Patchwork [7,of,8] revset: detect integer list on parsing

login
register
mail settings
Submitter Boris Feld
Date Jan. 11, 2019, 11:29 a.m.
Message ID <4a56fbdacff33c3985bb.1547206149@Laptop-Boris.lan>
Download mbox | patch
Permalink /patch/37663/
State Accepted
Headers show

Comments

Boris Feld - Jan. 11, 2019, 11:29 a.m.
# HG changeset patch
# User Boris Feld <boris.feld@octobus.net>
# Date 1546575973 -3600
#      Fri Jan 04 05:26:13 2019 +0100
# Node ID 4a56fbdacff33c3985bbb84f2e19ddfbd48ed4fa
# Parent  438ea9b8a44c181d62741338c1d16b2031fdda41
# EXP-Topic revs-efficiency
# Available At https://bitbucket.org/octobus/mercurial-devel/
#              hg pull https://bitbucket.org/octobus/mercurial-devel/ -r 4a56fbdacff3
revset: detect integer list on parsing

Right now, using "%ld" with `repo.revs("…%ld…", somerevs)` is very
inefficient, all items in `somerevs` will be serialized to ascii and then
reparsed as integers.
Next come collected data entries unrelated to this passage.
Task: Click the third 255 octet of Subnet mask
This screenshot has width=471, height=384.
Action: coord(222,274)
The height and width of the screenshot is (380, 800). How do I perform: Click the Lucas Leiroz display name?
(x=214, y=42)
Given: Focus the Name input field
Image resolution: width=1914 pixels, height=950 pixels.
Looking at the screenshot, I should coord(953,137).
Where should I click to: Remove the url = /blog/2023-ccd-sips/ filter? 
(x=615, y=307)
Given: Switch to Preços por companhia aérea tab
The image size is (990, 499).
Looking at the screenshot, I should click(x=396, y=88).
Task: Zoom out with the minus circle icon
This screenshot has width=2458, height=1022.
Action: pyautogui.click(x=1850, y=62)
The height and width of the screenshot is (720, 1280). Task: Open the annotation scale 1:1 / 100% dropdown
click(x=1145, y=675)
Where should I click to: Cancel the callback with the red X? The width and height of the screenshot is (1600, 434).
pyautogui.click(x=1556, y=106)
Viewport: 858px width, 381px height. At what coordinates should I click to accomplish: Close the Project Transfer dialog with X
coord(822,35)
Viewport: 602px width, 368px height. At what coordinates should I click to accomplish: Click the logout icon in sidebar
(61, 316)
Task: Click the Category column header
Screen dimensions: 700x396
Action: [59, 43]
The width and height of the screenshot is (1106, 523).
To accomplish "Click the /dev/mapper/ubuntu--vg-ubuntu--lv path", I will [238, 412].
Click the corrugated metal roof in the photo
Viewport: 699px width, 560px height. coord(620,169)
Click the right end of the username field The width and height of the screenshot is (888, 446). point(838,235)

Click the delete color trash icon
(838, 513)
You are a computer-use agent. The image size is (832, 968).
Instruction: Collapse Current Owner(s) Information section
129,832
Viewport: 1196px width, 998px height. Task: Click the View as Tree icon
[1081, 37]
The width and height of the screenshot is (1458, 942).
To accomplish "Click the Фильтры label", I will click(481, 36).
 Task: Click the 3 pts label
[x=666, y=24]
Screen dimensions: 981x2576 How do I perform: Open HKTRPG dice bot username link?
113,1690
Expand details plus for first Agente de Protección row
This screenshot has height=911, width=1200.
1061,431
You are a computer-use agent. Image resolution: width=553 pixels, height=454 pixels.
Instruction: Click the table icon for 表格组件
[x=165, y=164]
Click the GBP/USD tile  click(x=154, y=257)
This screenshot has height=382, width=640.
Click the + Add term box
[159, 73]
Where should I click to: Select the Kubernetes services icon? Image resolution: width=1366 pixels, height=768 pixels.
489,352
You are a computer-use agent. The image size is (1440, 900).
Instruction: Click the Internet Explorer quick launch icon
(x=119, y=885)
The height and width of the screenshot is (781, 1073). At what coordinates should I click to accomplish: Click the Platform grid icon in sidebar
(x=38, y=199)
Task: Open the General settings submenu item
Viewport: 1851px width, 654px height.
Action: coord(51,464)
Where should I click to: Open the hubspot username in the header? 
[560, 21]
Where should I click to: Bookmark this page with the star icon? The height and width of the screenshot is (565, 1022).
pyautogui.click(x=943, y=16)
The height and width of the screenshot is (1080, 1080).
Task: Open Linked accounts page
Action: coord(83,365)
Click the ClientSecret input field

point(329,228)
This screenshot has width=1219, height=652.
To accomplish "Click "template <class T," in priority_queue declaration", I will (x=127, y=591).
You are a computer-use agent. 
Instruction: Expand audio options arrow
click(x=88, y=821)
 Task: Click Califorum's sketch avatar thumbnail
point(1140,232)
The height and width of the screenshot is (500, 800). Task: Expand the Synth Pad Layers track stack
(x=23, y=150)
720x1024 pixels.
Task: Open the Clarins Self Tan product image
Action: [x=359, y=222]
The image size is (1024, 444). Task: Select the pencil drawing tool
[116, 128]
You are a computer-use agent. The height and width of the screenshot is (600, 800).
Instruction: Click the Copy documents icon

If `somerevs` contains just an handful of entry this is
fine, however, when you get to thousands or hundreds of thousands of revisions
this becomes very slow.

To avoid this serialization we need to first detect this situation. The code
involved in the whole process is quite complex so we start simple and focus on
some "simple" but widespread cases.

So far we only detect the situation and don't do anything special about it.
The singled out will be serialized in `formatspec` in the same way as before.
Yuya Nishihara - Jan. 12, 2019, 4:38 a.m.
On Fri, 11 Jan 2019 12:29:09 +0100, Boris Feld wrote:
> # HG changeset patch
> # User Boris Feld <boris.feld@octobus.net>
> # Date 1546575973 -3600
> #      Fri Jan 04 05:26:13 2019 +0100
> # Node ID 4a56fbdacff33c3985bbb84f2e19ddfbd48ed4fa
> # Parent  438ea9b8a44c181d62741338c1d16b2031fdda41
> # EXP-Topic revs-efficiency
> # Available At https://bitbucket.org/octobus/mercurial-devel/
> #              hg pull https://bitbucket.org/octobus/mercurial-devel/ -r 4a56fbdacff3
> revset: detect integer list on parsing

> +            if islist and d == 'd' and arg:
> +                # special case, we might be able to speedup the list of int case
> +                safeinputtype = (list, tuple, set, smartset.abstractsmartset)
> +                if isinstance(arg, safeinputtype):

Just curious. What's the unsafe type for example? I think 'arg' may be an
iterator/generator of ints, but which can be safely converted to list/baseset.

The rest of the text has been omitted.